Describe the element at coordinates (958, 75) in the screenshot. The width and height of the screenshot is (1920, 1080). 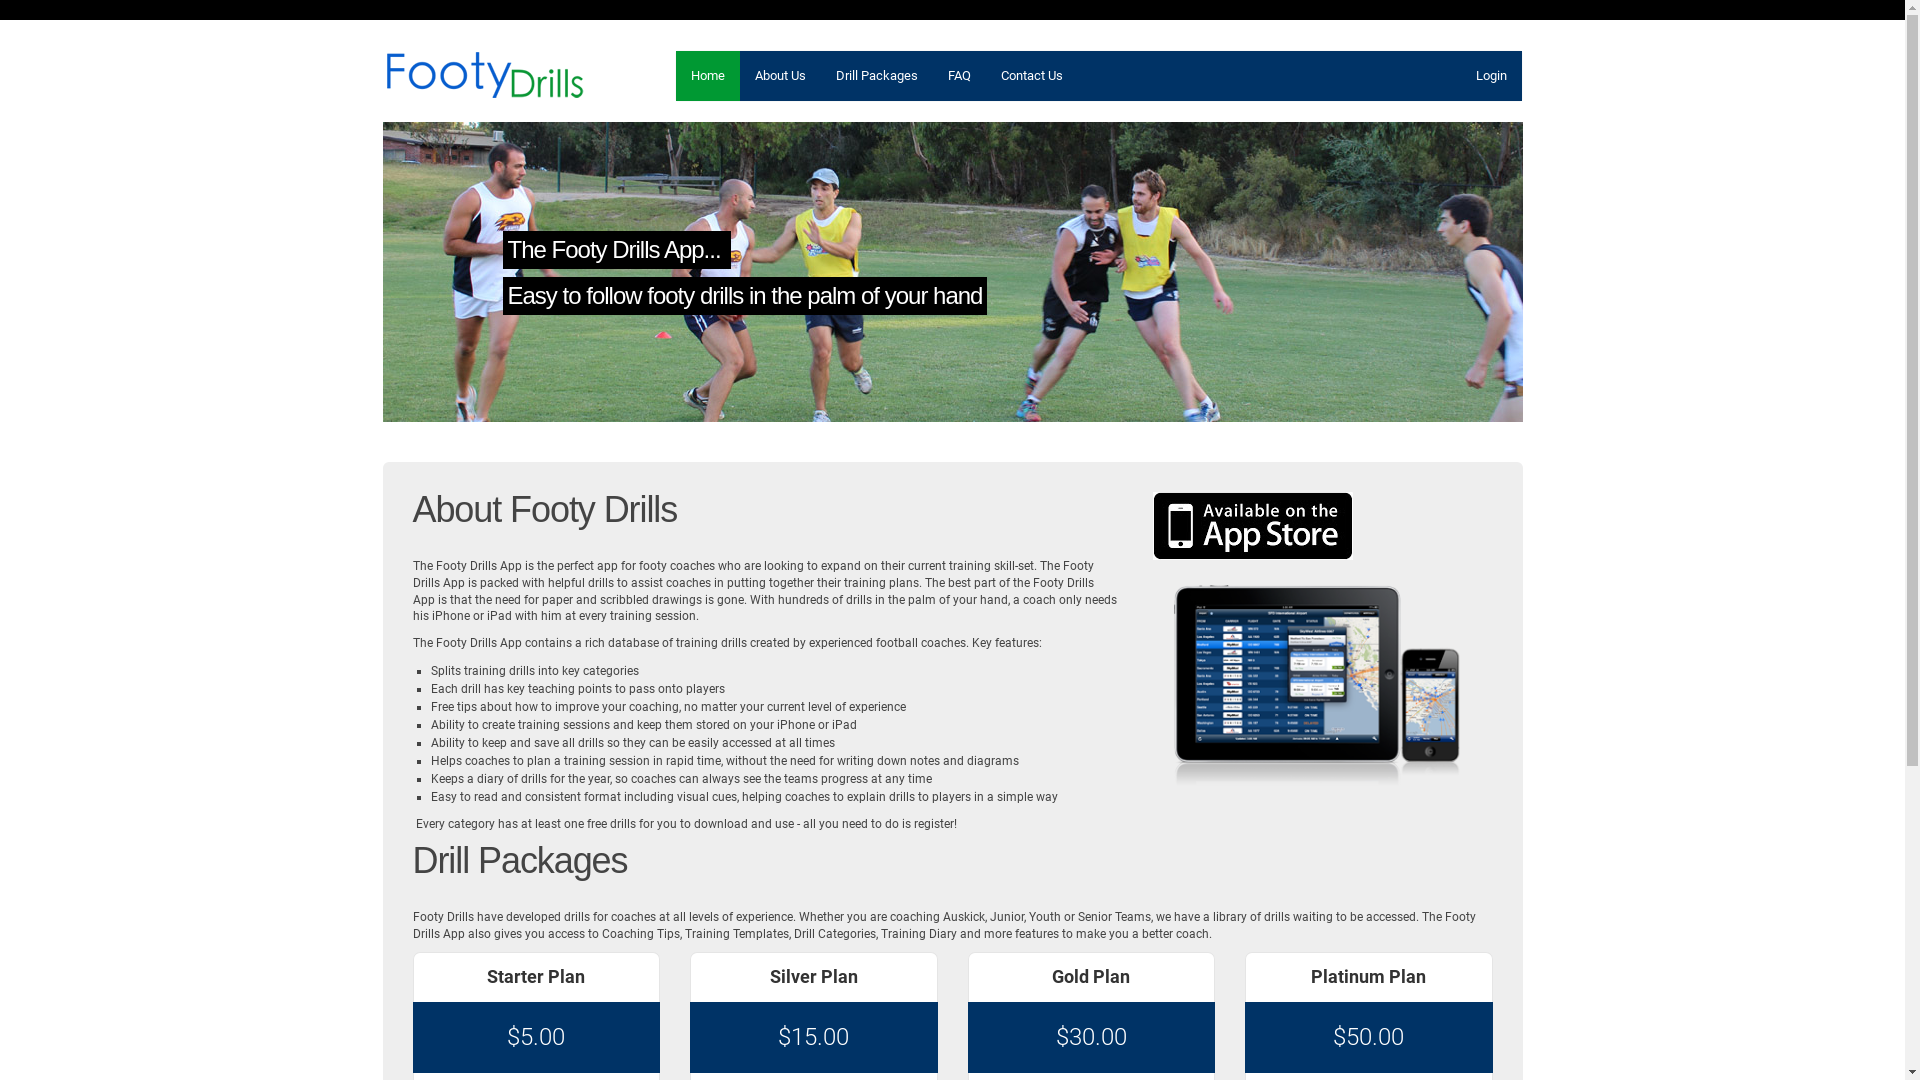
I see `'FAQ'` at that location.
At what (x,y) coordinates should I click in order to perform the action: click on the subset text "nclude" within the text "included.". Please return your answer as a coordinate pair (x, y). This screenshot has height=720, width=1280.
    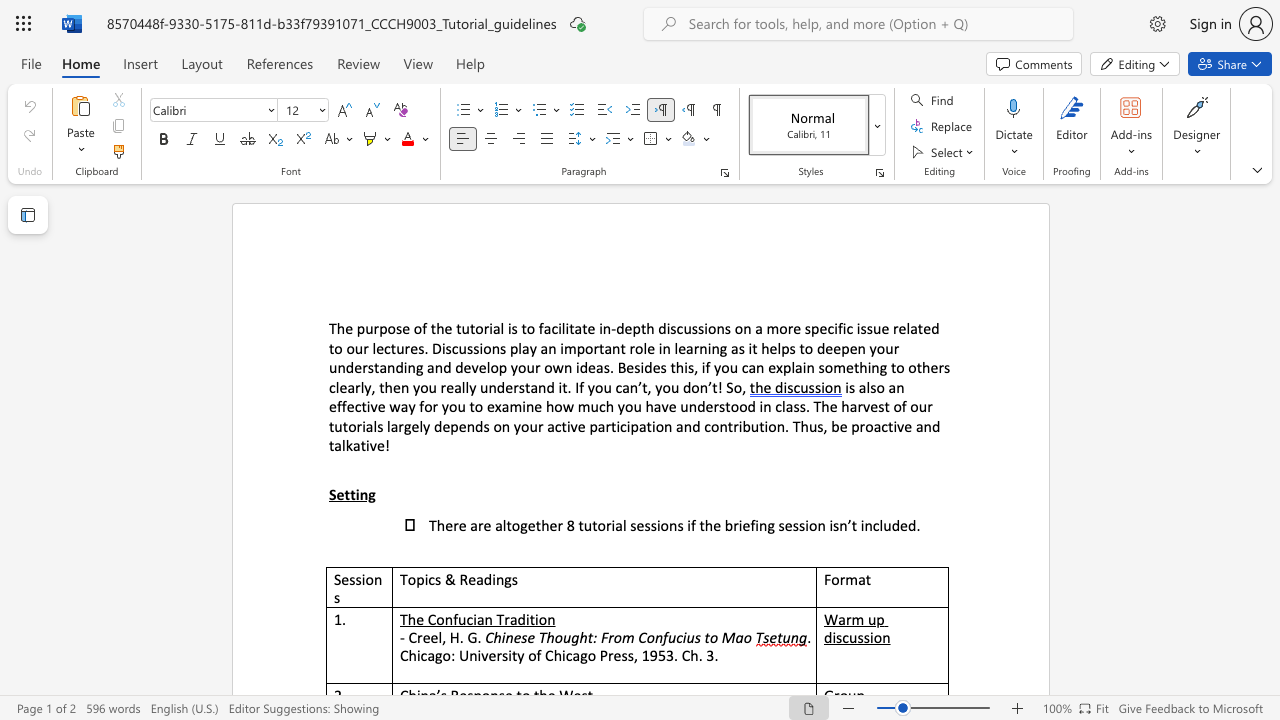
    Looking at the image, I should click on (864, 524).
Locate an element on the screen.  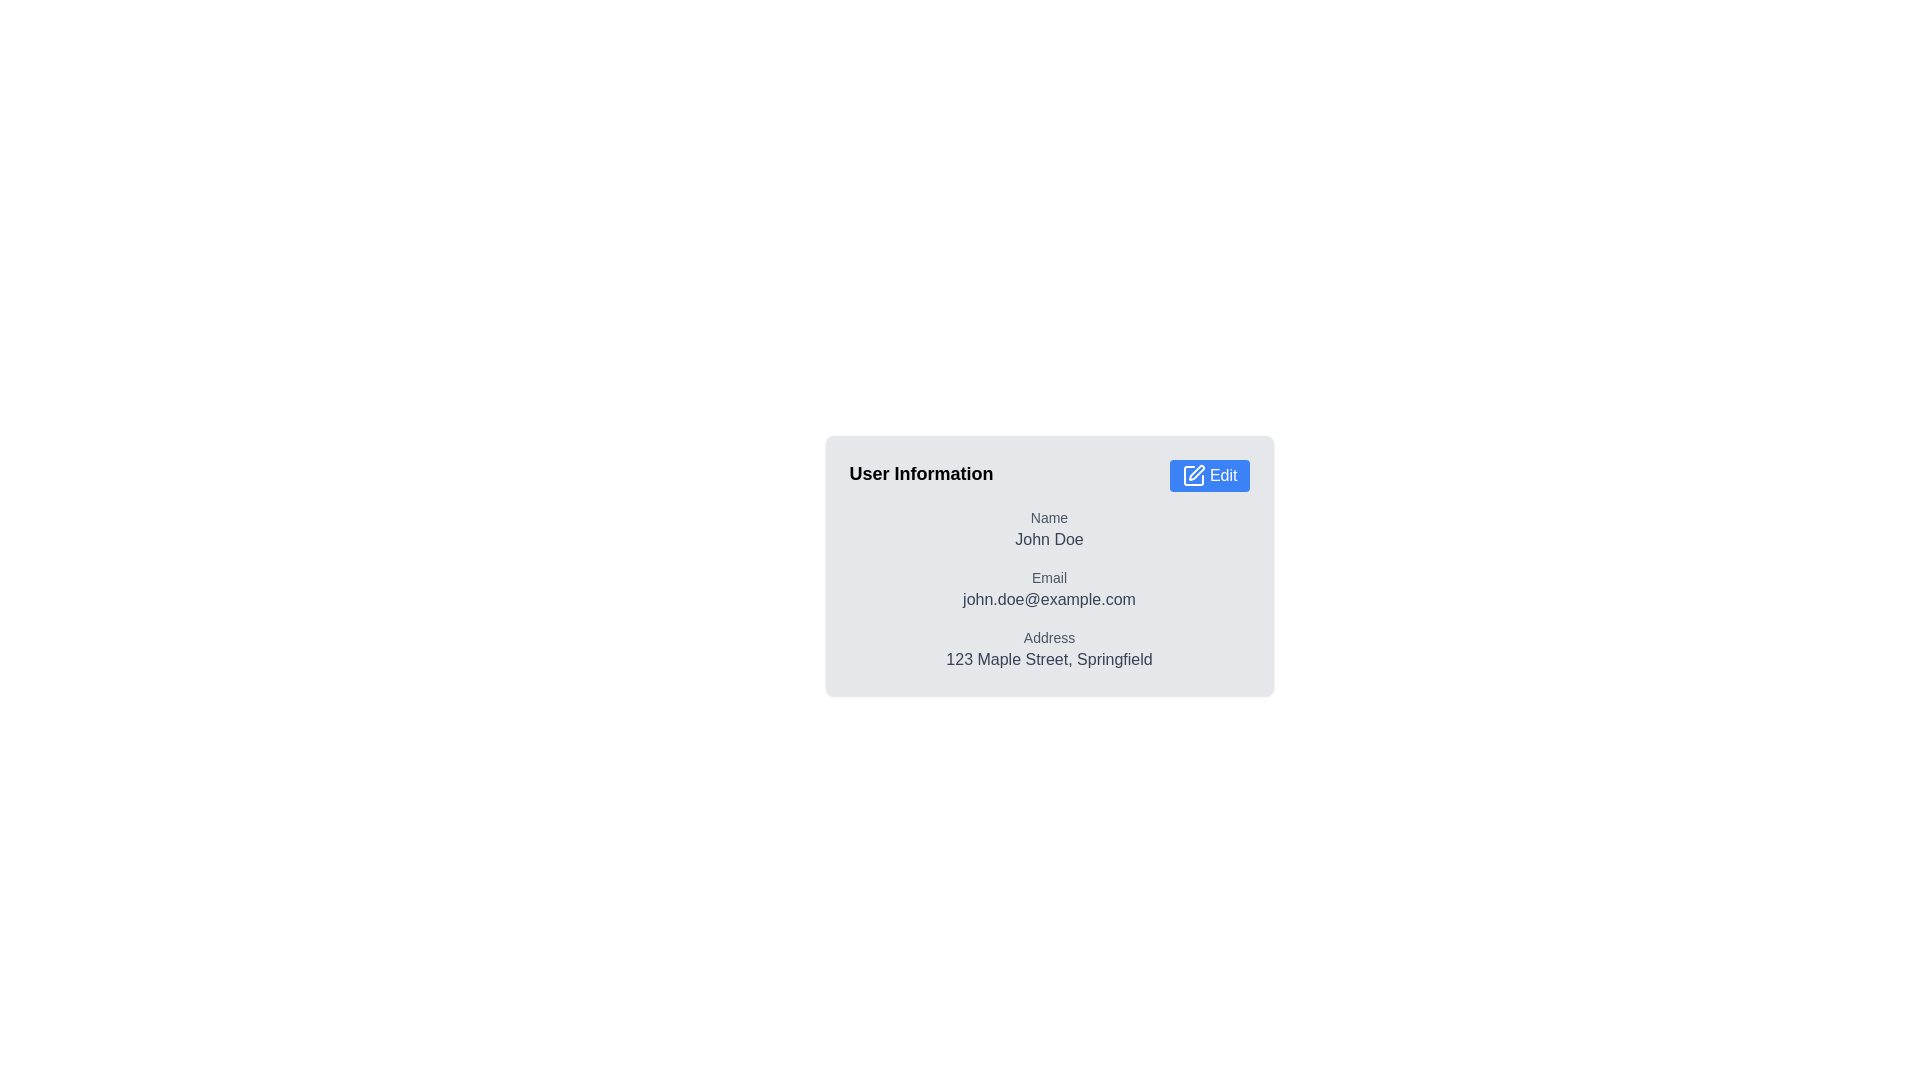
the email address displayed below the 'Email' label, which serves as part of the user's contact information is located at coordinates (1048, 599).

Objectif de l'exercice:
Veuillez reproduire le matériel ci-dessus en modifiant partout le mot "screenshot" en "capture", sans rien changer d'autre, et omettez les images dans votre réponse.

Problème résolu:
Describe the element at coordinates (958, 75) in the capture. The width and height of the capture is (1920, 1080). 
I see `'FAQ'` at that location.
At what (x,y) coordinates should I click in order to perform the action: click on the subset text "nclude" within the text "included.". Please return your answer as a coordinate pair (x, y). This capture has height=720, width=1280.
    Looking at the image, I should click on (864, 524).
Locate an element on the screen.  
the email address displayed below the 'Email' label, which serves as part of the user's contact information is located at coordinates (1048, 599).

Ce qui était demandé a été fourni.